Previous studies [10,11,13,24,25] analyzing the description of the biomechanical behavior of the tooth and surrounding periodontium under small orthodontic forces (0.5 N) during periodontal breakdown have been reported for PDL, dental pulp, NVB, and tooth structure ductile resemblance, where only T and VM criteria are suitable (with T providing the better accuracy), while S1, S3, and HP provided inaccurate results [10,11,13]. Here, the results agree with these findings, proving that Tresca and Von Mises criteria are better suited for the analysis of stainless-steel brackets and enamel. A stress increase was also reported in the apical, middle, and cervical third of the PDL, and radicular dentine correlated with the progression of periodontal breakdown, with visible increase in color-coded stress display areas and quantitative results (all lower than MHP of 16 KPa) [10,11,13]. Herein, the results reported for T and VM showed little or no change in stress display areas during periodontal breakdown (Figure 2, Figure 3, Figure 4, Figure 5 and Figure 6 and Table 2), since the main absorption and dissipation components of the tooth and periodontium are in the dentine–cementum structure and periodontal ligament, which agrees with clinical and biomechanical knowledge. The other three analyzed criteria showed unusual stress displays, with changes in stress distribution (increase or decrease), especially in the site of force applied to the bracket, along with the progression of periodontal loss. Nevertheless, S1, S3, and HP (despite their inaccuracies) confirmed the general behavior described by T and VM.

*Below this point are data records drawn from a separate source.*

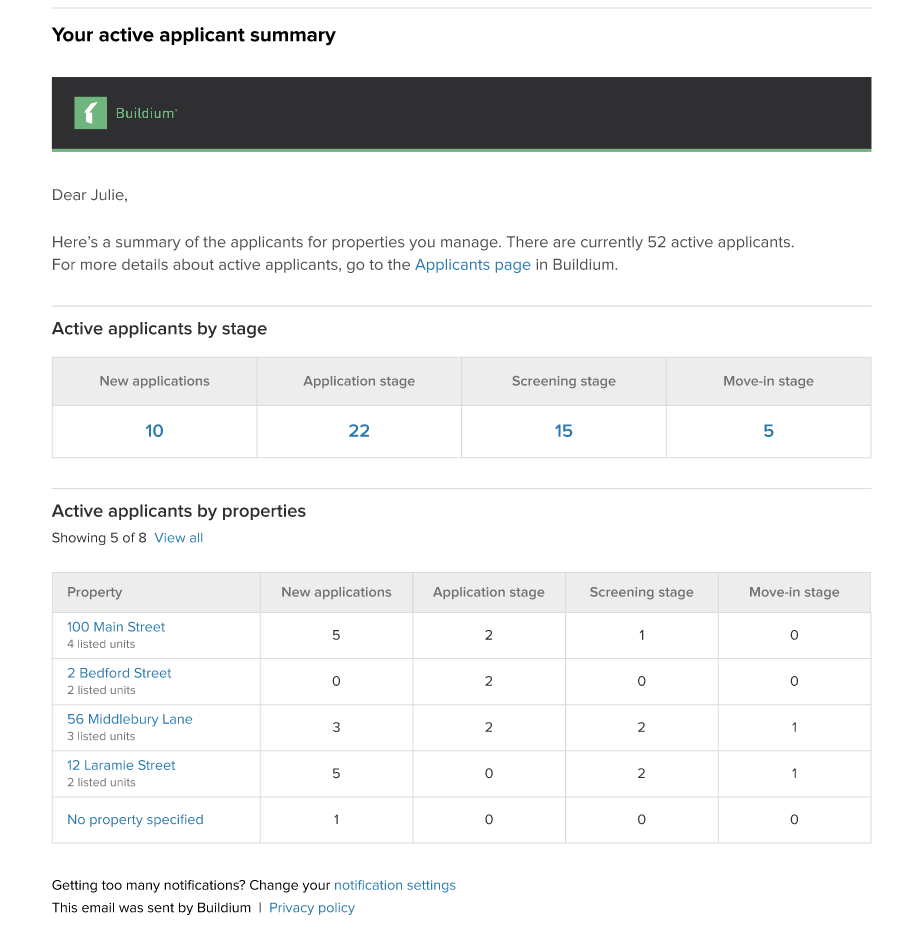Click the New applications column header

coord(336,592)
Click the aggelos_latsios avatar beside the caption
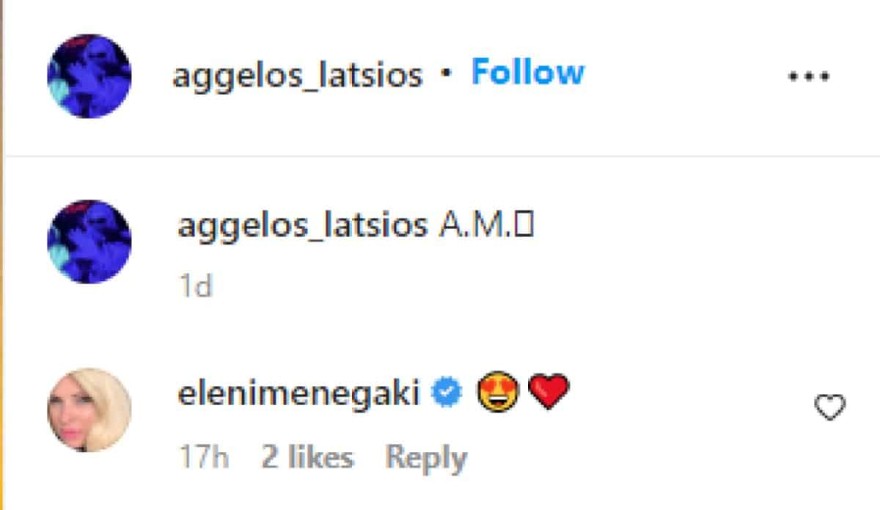Viewport: 880px width, 510px height. point(89,241)
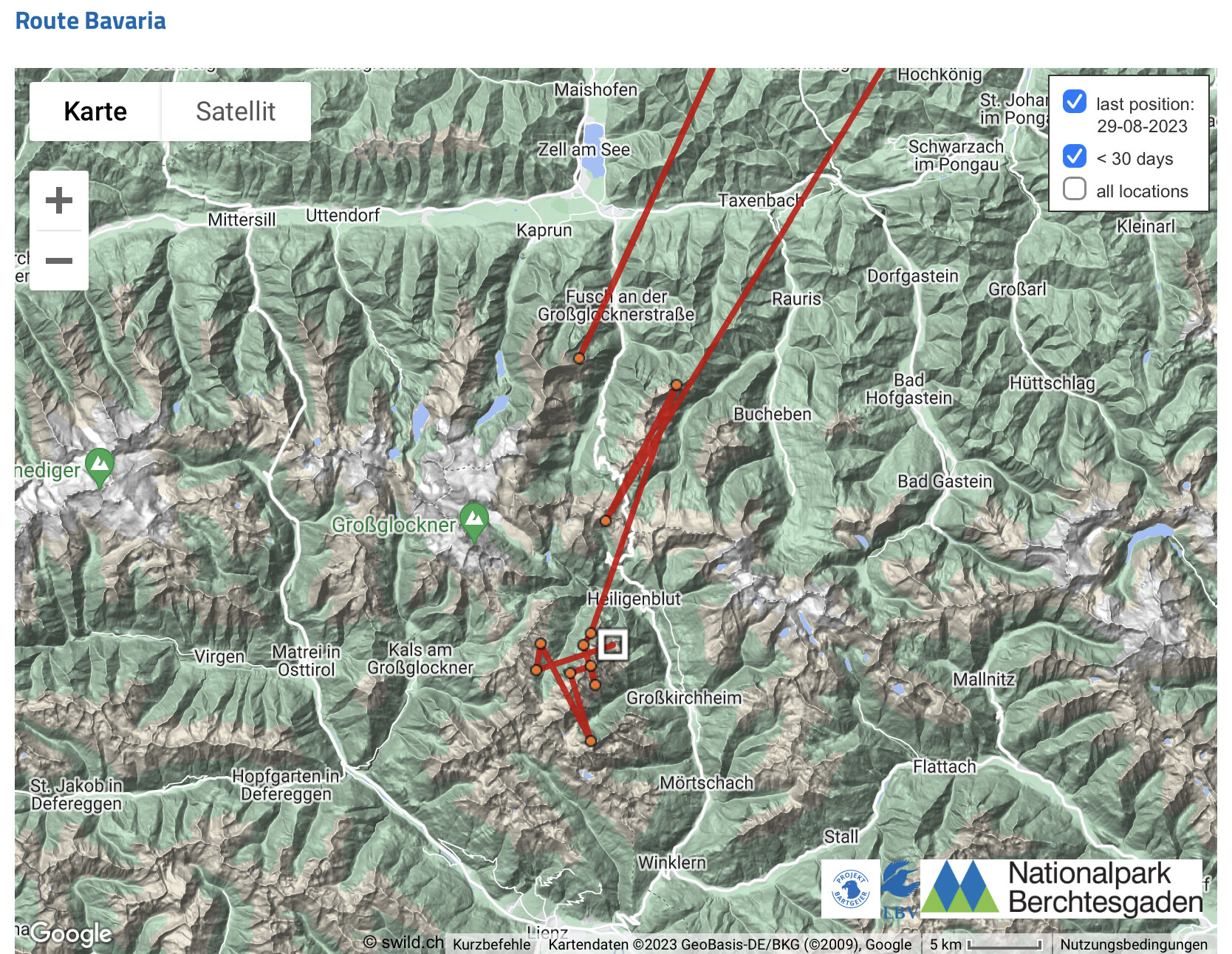Open the Projekt Bartgeier logo
Screen dimensions: 1232x954
pyautogui.click(x=850, y=889)
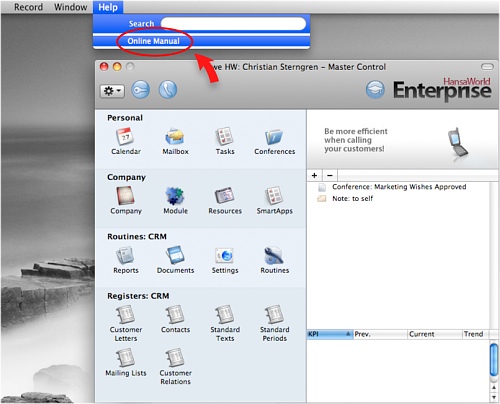Image resolution: width=500 pixels, height=404 pixels.
Task: Open the Resources icon under Company
Action: (224, 196)
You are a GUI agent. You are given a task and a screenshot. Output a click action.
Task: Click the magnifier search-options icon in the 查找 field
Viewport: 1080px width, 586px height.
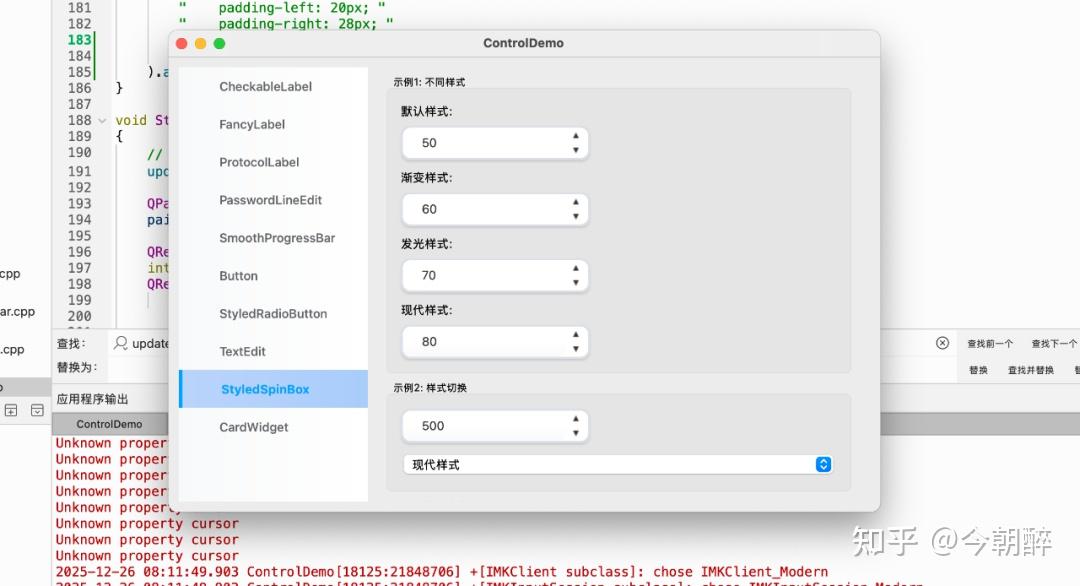[120, 343]

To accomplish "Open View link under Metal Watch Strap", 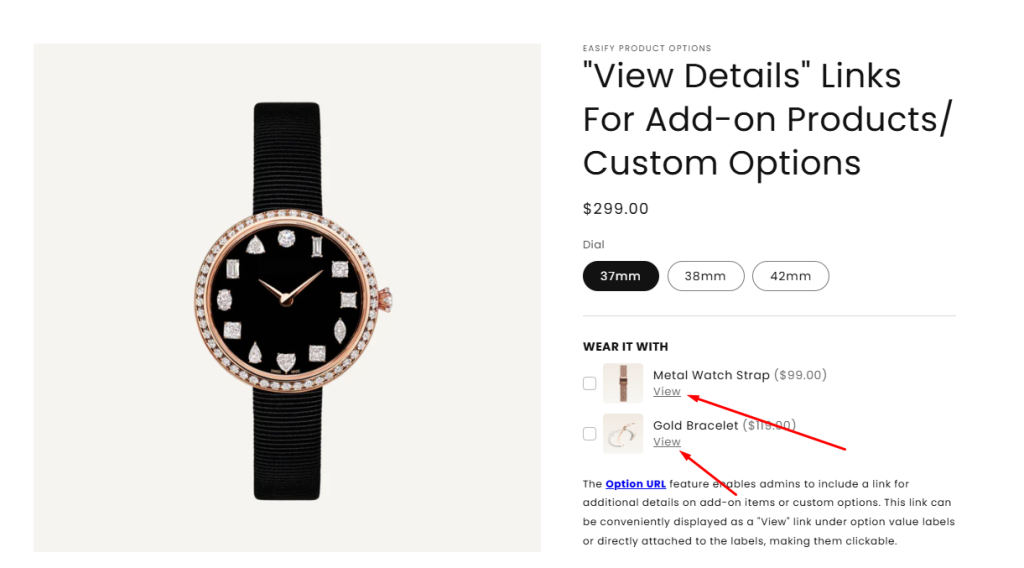I will [667, 391].
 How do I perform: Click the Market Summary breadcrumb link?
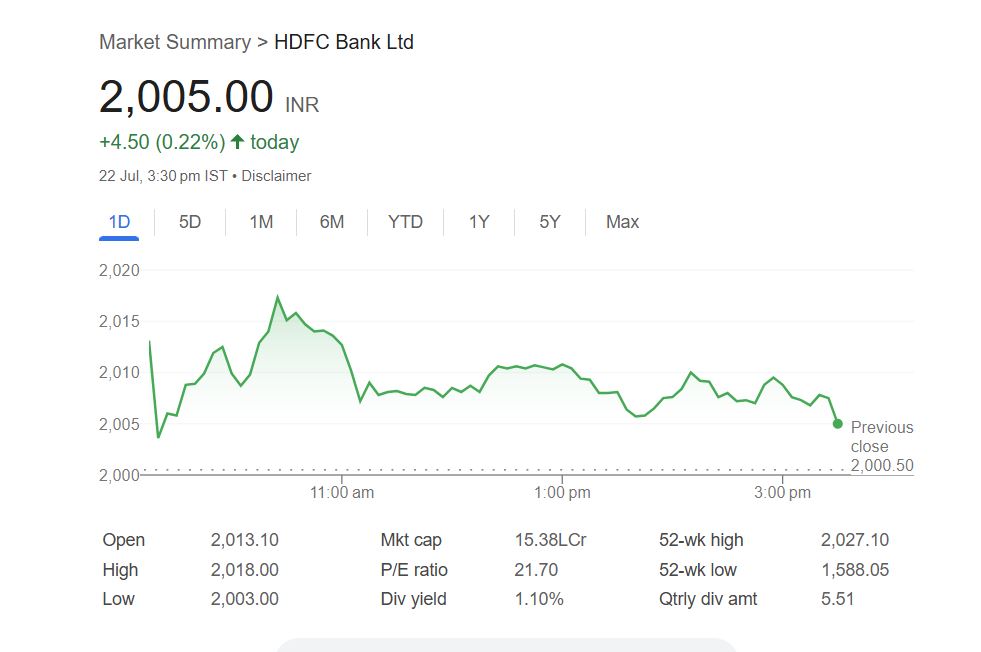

Thus, based on this study’s qualitative and quantitative results, it seems that periodontal breakdown (0–8 mm) does not influence stress distribution in either the bracket or surrounding enamel component, which is clinically important when treating patients with periodontal disease and assessing the use of various cements for cementing steel brackets. However, during the simulated bone loss, both T and VM showed a small variation (less than 10%) in the amounts of stress: a light increase for intrusion and extrusion, a light decrease for translation and tipping, and consistent stress for rotation. These light variations were also seen for the other three criteria (Table 2). These differences in biomechanical behavior are particularly related to the reduction in periodontal support and the way movements interfere with PDL and bone (i.e., a supposing increased interference in intrusion and extrusion and a decrease in tipping and translation).
By correlating the results of this study with other reports [7,10,11,13], a clearer description of the biomechanical stress distribution and absorption during the periodontal breakdown process (i.e., 0–8 mm of loss) is provided. Periodontal support loss is highly correlated with the increase in stress, especially in the periodontal ligament (most important stresses being displayed in the cervical third). Thus, 0.5 N of force was determined the highest stress during orthodontic movements in the cervical third of PDL (nevertheless, a lower than accepted MHP value was obtained), with lower amounts of stress in the apical and middle thirds of PDL, dental pulp, and radicular dentine–cement. Rotation and translation, closely followed by tipping, seem to be the most stressful movements, especially for the periodontal ligament and NVB, with potential ischemic, resorptive, and further tissue loss risks if MHP is exceeded. The tooth’s ability (i.e., dentine–cement and coronal dentine components) to absorb and dissipate the stresses produced by orthodontic forces are also confirmed (approx. 86.66–97.5% of stresses before reaching PDL, 97.56–98.25% of stresses before reaching NVB, and 99.59–99.94% before reaching dental pulp [13]).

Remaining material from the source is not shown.